The evolution of hydrogen induced defects and the restoration of π-plasmon as a monitor of the thermal reduction of graphene oxide

In this article, we study the modification of the optical, chemical and electronic properties of graphene oxide (GO) during thermal reduction in ultra-high-vacuum by combining the results of several electron spectroscopies. We find that the fraction of oxygen moieties on the surface, as deduced from the evolution of C 1s core level in photoemission, is progressively reduced upon increasing the annealing temperature from 150 to 650 °C. The intensity of the CH stretching mode, associated with CH defects on GO surface and measured in the low energy region of electron energy loss spectra (EELS), decreases as a function of the annealing temperature.

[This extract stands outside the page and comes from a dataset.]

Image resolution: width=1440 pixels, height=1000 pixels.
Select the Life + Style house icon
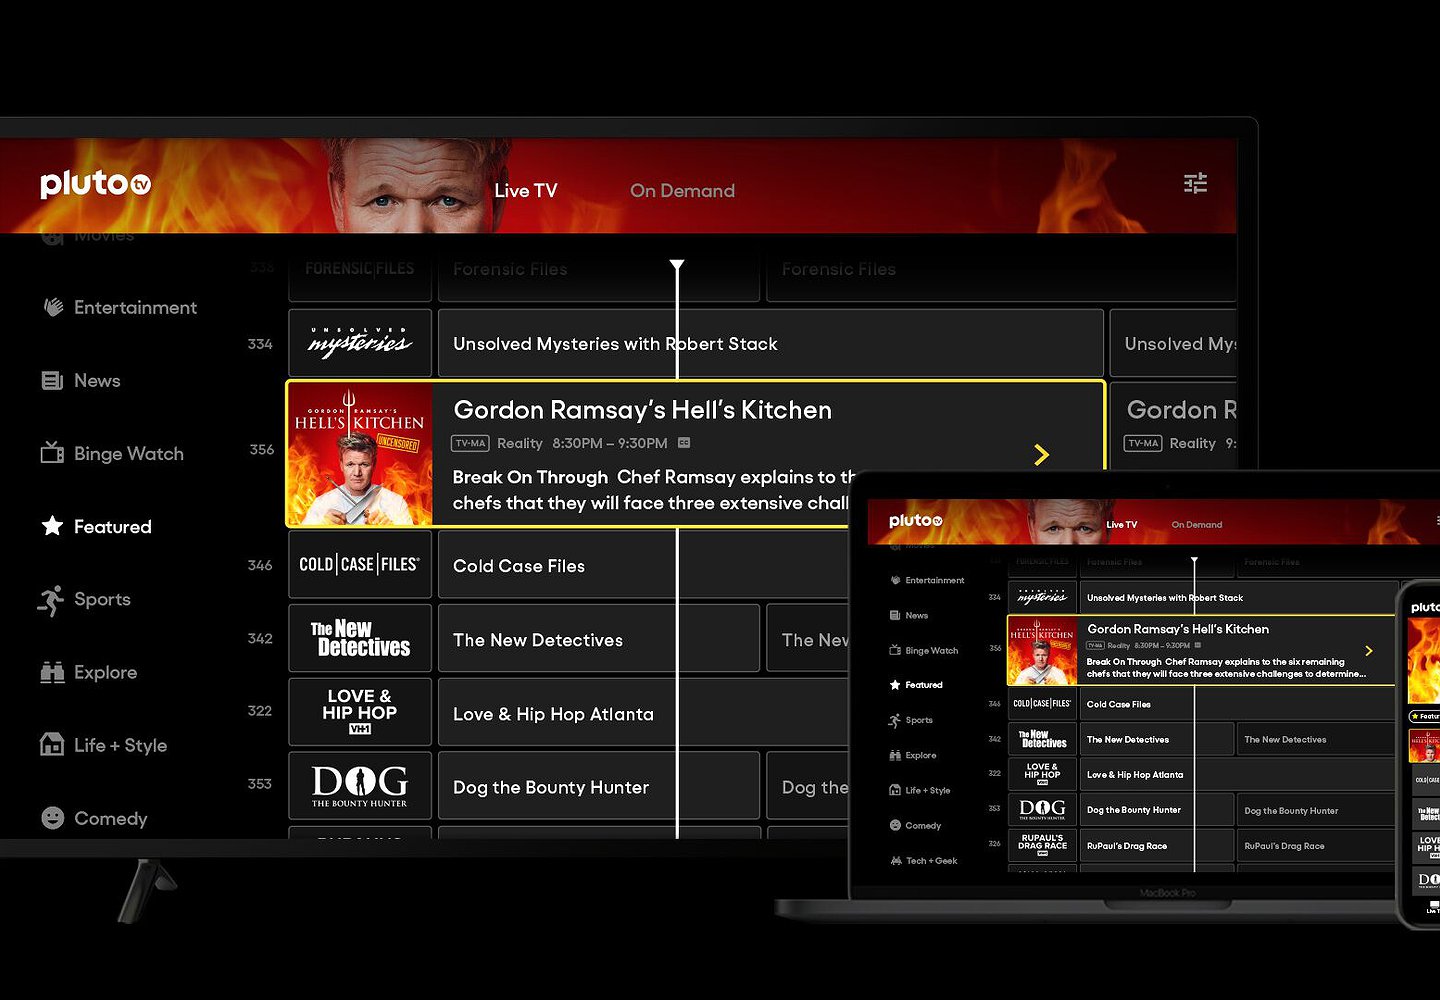[52, 745]

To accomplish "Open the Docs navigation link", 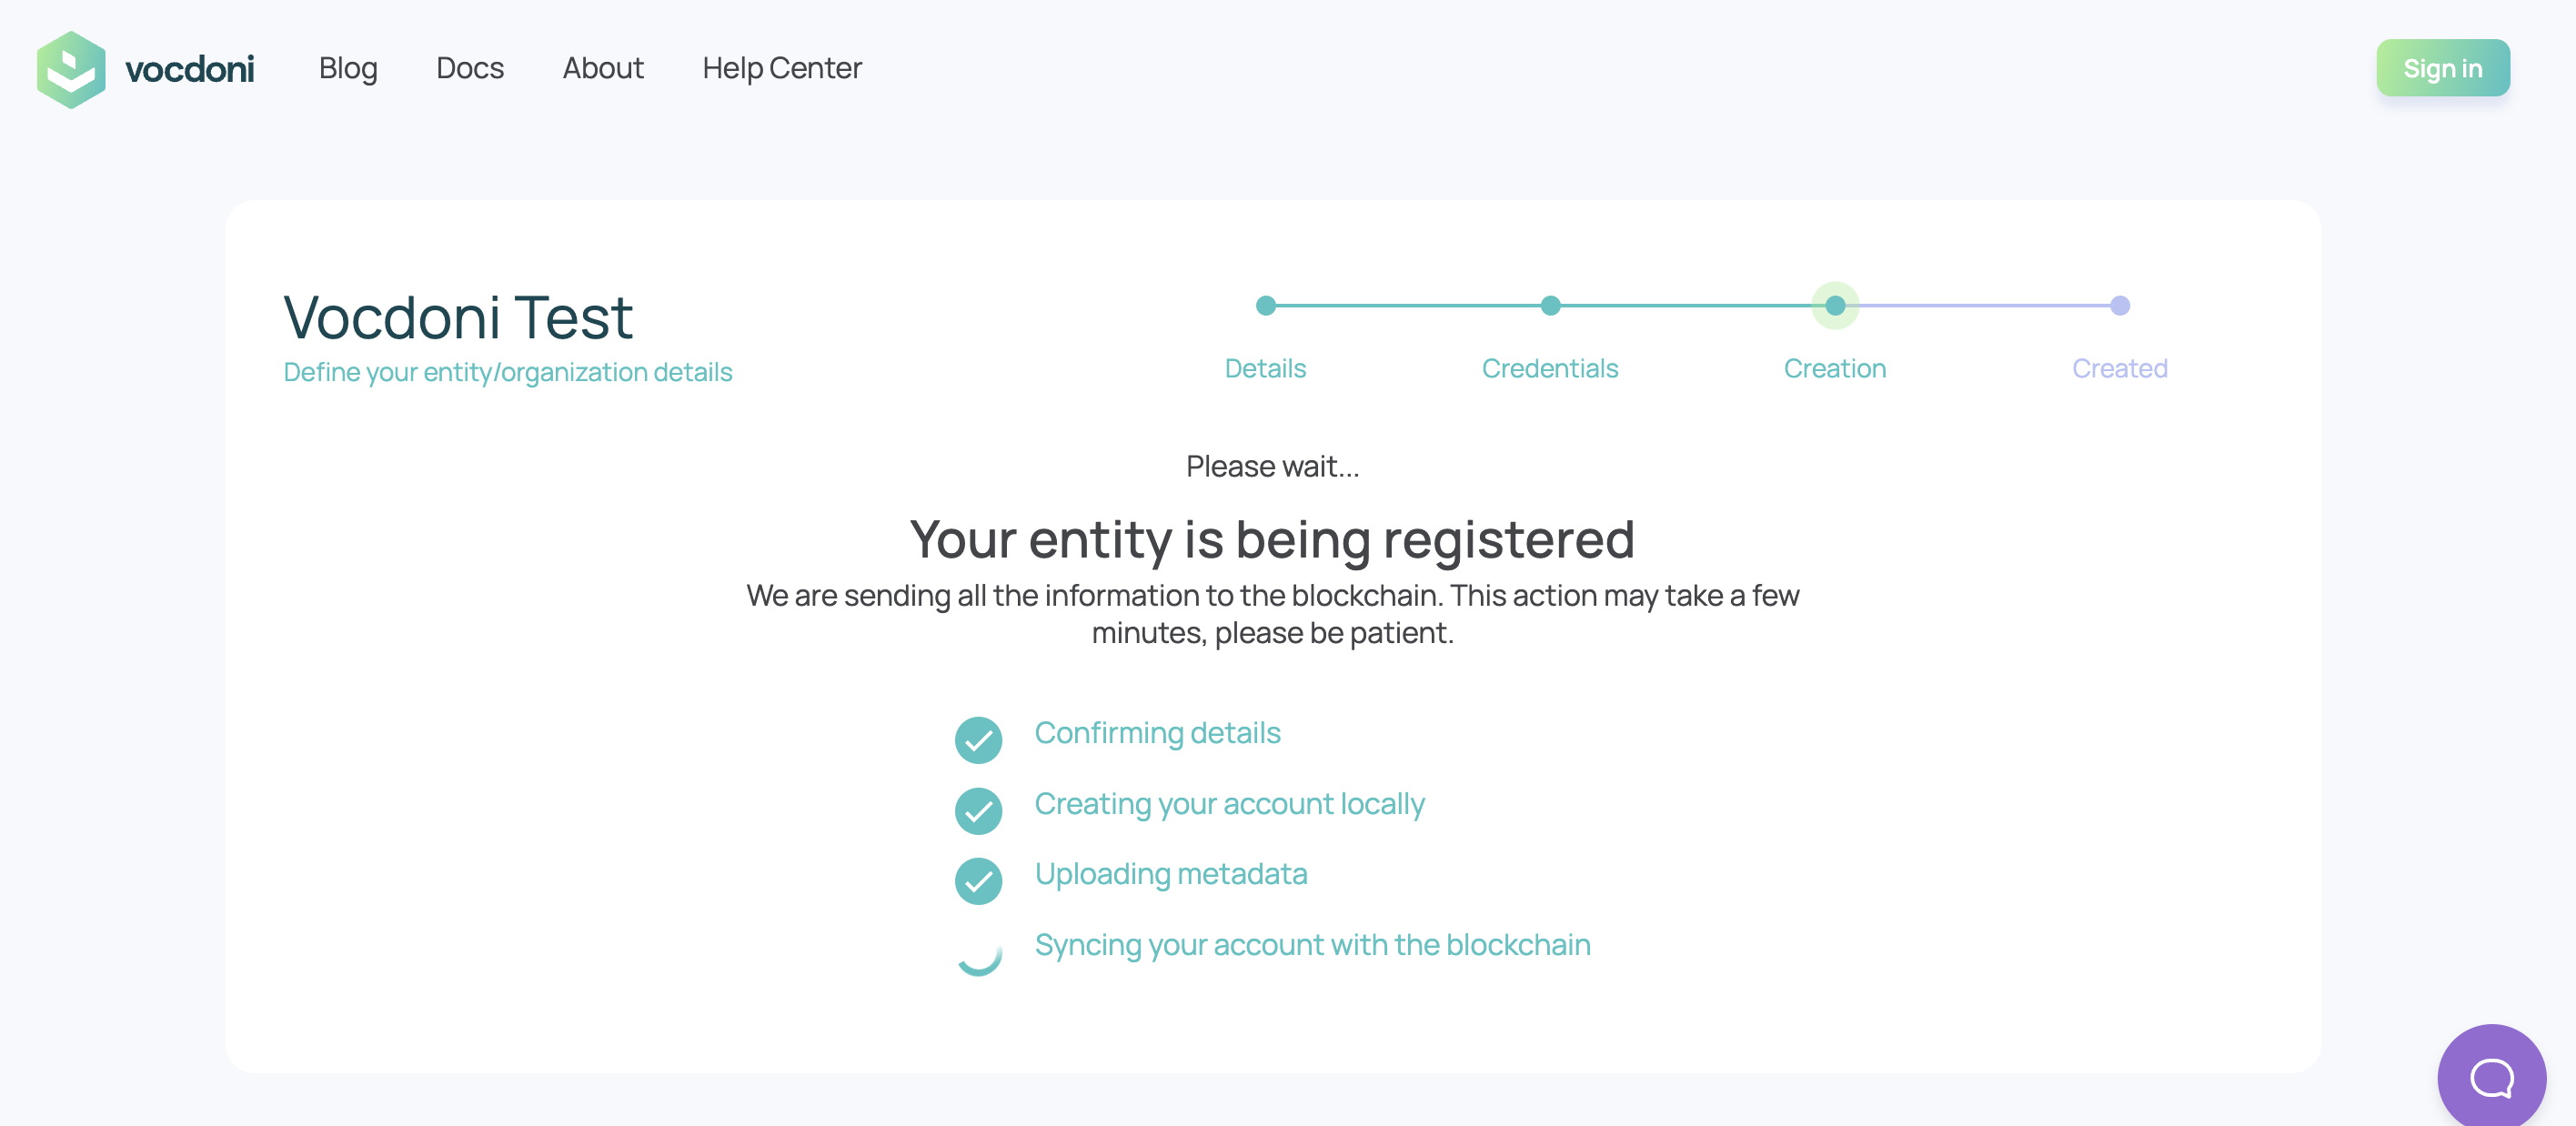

The removal or the reduction of such hydrogen or oxygen defects induces a restoration of sp2 carbon hybridization. The presence of such hybridization is confirmed by the capability to excite π-plasmon as observed in the EELS spectra. In particular we find a critical annealing temperature (Tann = 300 °C) at which π-plasmon excitation via electron scattering is accessible suggesting the formation of graphene-like domains with size comparable with the plasmon wavelength (λp~5 nm). The linear dispersion of π-band close to Fermi level, as measured in UPS, confirms the formation of graphene-like domains.